PROVIDED RECORDS:
== Segment start ==

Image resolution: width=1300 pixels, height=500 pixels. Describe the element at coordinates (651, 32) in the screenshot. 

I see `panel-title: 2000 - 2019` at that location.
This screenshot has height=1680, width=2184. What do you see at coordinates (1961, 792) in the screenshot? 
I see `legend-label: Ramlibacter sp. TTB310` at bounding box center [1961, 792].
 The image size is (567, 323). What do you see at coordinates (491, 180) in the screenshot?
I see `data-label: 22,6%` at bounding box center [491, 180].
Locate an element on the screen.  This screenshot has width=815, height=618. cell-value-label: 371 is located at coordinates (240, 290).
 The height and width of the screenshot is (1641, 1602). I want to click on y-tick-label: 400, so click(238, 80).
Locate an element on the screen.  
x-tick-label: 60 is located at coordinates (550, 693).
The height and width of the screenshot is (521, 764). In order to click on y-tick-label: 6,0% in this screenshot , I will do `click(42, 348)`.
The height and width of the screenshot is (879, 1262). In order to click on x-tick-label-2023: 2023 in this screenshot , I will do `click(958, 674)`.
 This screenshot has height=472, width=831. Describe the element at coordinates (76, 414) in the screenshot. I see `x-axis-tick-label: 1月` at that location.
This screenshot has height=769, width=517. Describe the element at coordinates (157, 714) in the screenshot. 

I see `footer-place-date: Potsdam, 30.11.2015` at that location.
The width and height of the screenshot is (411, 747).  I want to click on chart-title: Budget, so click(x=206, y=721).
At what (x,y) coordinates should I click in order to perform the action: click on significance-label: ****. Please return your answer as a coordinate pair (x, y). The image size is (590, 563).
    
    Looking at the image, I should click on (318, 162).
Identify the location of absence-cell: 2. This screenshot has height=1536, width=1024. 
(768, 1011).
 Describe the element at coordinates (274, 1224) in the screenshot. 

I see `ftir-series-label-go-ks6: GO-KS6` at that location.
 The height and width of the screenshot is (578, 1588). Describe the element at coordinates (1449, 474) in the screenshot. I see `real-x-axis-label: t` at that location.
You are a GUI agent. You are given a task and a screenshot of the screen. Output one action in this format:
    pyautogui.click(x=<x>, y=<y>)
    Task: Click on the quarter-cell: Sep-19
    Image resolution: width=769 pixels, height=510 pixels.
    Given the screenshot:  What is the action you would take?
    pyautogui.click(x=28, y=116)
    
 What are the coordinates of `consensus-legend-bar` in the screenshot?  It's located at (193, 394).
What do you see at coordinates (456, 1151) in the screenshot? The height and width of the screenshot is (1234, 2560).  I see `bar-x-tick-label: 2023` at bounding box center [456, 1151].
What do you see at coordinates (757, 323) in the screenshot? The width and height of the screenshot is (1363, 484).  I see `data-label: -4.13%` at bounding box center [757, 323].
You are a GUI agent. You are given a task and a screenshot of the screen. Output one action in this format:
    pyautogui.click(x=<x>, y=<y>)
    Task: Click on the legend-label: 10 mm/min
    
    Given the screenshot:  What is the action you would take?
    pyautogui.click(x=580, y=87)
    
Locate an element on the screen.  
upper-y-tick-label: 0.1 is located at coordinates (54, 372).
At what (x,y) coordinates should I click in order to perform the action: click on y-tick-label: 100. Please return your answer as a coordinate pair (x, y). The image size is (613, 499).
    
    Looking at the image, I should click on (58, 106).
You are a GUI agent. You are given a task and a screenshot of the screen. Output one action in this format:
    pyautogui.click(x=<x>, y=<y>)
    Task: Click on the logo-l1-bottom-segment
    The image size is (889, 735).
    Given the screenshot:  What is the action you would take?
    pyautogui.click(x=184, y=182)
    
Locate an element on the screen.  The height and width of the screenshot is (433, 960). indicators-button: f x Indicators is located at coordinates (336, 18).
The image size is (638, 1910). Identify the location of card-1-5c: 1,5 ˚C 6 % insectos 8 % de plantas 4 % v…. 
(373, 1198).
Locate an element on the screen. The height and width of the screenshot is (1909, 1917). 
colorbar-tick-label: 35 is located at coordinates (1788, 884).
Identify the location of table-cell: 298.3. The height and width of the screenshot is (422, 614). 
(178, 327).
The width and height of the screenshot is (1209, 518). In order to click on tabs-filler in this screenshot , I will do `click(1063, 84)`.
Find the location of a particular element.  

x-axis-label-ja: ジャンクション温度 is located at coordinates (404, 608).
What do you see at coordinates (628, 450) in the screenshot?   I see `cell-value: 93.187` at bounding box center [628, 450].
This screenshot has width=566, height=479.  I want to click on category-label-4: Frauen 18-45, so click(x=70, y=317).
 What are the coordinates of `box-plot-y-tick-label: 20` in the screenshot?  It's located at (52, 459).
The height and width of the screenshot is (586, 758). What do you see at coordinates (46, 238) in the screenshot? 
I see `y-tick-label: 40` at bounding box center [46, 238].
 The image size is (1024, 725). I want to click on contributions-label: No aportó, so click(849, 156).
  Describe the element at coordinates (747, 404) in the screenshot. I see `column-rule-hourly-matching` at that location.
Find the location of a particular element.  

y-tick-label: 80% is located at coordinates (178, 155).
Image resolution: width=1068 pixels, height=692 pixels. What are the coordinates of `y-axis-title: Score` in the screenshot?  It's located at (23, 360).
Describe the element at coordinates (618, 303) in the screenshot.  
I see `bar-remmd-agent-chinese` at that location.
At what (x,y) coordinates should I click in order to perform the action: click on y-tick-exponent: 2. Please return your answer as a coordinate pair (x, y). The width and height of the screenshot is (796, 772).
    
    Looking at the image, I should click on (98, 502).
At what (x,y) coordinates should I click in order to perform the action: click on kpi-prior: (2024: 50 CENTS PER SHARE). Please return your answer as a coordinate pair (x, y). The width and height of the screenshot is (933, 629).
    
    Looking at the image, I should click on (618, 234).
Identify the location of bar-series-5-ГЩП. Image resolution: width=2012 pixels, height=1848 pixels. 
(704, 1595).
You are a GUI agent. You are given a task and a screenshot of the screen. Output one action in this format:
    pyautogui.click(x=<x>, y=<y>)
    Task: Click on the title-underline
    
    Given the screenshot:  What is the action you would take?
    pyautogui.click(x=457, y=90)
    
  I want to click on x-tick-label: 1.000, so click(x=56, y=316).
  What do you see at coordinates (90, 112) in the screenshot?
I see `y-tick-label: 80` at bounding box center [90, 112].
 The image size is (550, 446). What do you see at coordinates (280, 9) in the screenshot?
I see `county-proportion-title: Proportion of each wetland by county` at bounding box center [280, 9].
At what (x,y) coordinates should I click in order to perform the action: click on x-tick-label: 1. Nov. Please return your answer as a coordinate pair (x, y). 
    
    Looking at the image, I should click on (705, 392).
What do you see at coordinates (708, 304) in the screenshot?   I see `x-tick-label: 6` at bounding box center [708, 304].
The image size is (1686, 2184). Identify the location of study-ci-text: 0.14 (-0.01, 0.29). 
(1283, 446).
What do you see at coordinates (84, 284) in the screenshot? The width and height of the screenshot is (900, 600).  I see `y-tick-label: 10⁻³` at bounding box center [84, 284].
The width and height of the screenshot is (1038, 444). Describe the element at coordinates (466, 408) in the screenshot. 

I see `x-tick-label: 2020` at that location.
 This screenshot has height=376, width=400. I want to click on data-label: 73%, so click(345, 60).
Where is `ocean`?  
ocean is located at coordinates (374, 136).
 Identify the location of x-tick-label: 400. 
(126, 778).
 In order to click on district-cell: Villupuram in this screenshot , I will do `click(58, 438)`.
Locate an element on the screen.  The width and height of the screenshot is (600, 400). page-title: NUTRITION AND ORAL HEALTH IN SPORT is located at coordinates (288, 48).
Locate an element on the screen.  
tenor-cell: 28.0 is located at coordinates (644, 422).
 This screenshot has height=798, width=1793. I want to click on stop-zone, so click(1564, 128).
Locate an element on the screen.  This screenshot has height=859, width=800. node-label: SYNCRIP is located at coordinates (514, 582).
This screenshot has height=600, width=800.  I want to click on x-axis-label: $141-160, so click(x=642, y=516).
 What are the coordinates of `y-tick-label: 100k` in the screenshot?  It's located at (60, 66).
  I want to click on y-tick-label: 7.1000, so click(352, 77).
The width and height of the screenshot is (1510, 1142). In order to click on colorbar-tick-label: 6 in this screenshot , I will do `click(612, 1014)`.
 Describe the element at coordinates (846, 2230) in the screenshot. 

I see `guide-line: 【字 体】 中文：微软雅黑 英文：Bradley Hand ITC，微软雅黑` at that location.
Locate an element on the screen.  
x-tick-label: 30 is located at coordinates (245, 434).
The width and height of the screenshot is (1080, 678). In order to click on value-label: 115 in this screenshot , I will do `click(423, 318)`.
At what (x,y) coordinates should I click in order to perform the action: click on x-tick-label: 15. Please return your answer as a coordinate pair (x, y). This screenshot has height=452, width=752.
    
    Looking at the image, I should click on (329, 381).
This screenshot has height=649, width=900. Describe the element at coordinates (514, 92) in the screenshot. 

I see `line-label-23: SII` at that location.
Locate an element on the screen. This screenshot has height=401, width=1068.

== Segment end ==

WORK ITEM: Pull out each line of the material above that contains the string "center". Case counts, so only the string in that same capitalization should match.

ANSWER BELOW:
I see `legend-label: Ramlibacter sp. TTB310` at bounding box center [1961, 792].
I see `data-label: 22,6%` at bounding box center [491, 180].
What do you see at coordinates (456, 1151) in the screenshot? The height and width of the screenshot is (1234, 2560).  I see `bar-x-tick-label: 2023` at bounding box center [456, 1151].
What do you see at coordinates (757, 323) in the screenshot? The width and height of the screenshot is (1363, 484).  I see `data-label: -4.13%` at bounding box center [757, 323].
What do you see at coordinates (628, 450) in the screenshot?   I see `cell-value: 93.187` at bounding box center [628, 450].
I see `y-tick-label: 40` at bounding box center [46, 238].
I see `y-tick-label: 80` at bounding box center [90, 112].
I see `county-proportion-title: Proportion of each wetland by county` at bounding box center [280, 9].
What do you see at coordinates (708, 304) in the screenshot?   I see `x-tick-label: 6` at bounding box center [708, 304].
What do you see at coordinates (84, 284) in the screenshot? The width and height of the screenshot is (900, 600).  I see `y-tick-label: 10⁻³` at bounding box center [84, 284].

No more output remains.